Rabu, Januari 13, 2010

TIRTAYATRA KE PURA SEDALEMAN – MUNGGUR – MOJOGEDANG - KARANGANYAR


Didaerah Karanganyar-Jawa Tengah banyak terdapat kantong-kantong Hindu umat asal Suku Jawa, mereka tersebar dibeberapa dukuh dan dusun dimana umumnya masuk kedalam dilereng Gunung Lawu dan agak jauh dari pusat kota Karanganyar. Sesuai Program yang dicanangkan untuk terbinanya komunikasi dengan Umat Hindu dipedesaan ini, maka Umat Hindu yang tergabung dalam Banjar Solo Timur rutin setiap 3 bulan mengadakan Tirtayatra dan pada minggu 30 Juli 2006 Tirtayatra ke Pura Sedalemen, di Dukuh Siwalan, Dusun Munggur, Kec.Mojogedang, Karanganyar yang jaraknya sekitar 10 km dari pusat kota Karanganyar. Rombongan yang berangkat sekitar pukul 08.30 wib sampai sekitar pukul 09.00 diterima oleh umat Hindu di Dusun Munggur ini dengan ramah. Acara dimulai dengan Persembahyangan bersama dipimpin oleh Jro Mangku Pasek, disertai Jro mangku Made Murti dan Pinandita setempat yaitu Jro Mangku Suminto (73 th) dan Jro Mangku Wayan Puja. Selesai persembahyangan acara ramah tamah dimulai dengan moderator Sekretaris Banjar Solo Timur Nyoman Chaya.

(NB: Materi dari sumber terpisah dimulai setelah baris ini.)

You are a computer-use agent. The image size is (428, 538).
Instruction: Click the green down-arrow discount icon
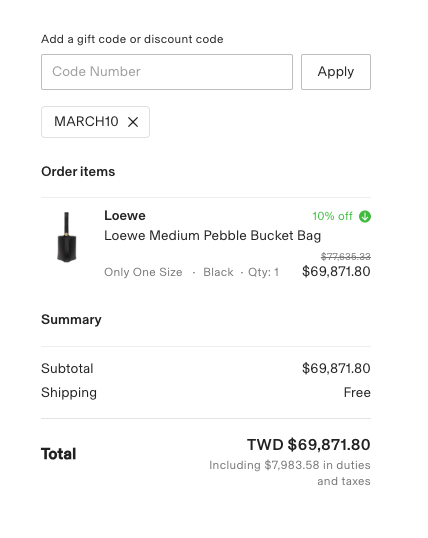click(365, 217)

Sambutan diawali oleh tuan rumah diwakili oleh Jro Mangku Suminto dan dari Banjar Solo Timur oleh Ketua Banjar Made Suastika. Acara selanjutnya adalah ramah tamah dan berbagi pengalaman dengan diawali oleh Suyitno yang merupakan sesepuh yang menguraikan keberadaan umat Hindu ditempat itu dan sekitarnya serta proses pembangunan Pura Sedaleman. Dari Banjar Solo Timur diwakili oleh Nyoman Sukadana, Jro Mangku Pasek, dan I Gusti Bagus Natapati. Selesai bertukar pengalaman dilakukan serah terima sekedar dana punia umat Banjar Solo Timur. Acara diakhiri dengan Parama Santi dan menyantap makanan yang disediakan umat setempat berbaur dengan makanan yang dibawa sendiri oleh pemedek, dan sekitar pukul 14.00 umat Banjar Solo Timur berpamitan dengan harapan apa yang telah terjadi hari itu dapat membuahkan suatu kebaikan dimasa mendatang.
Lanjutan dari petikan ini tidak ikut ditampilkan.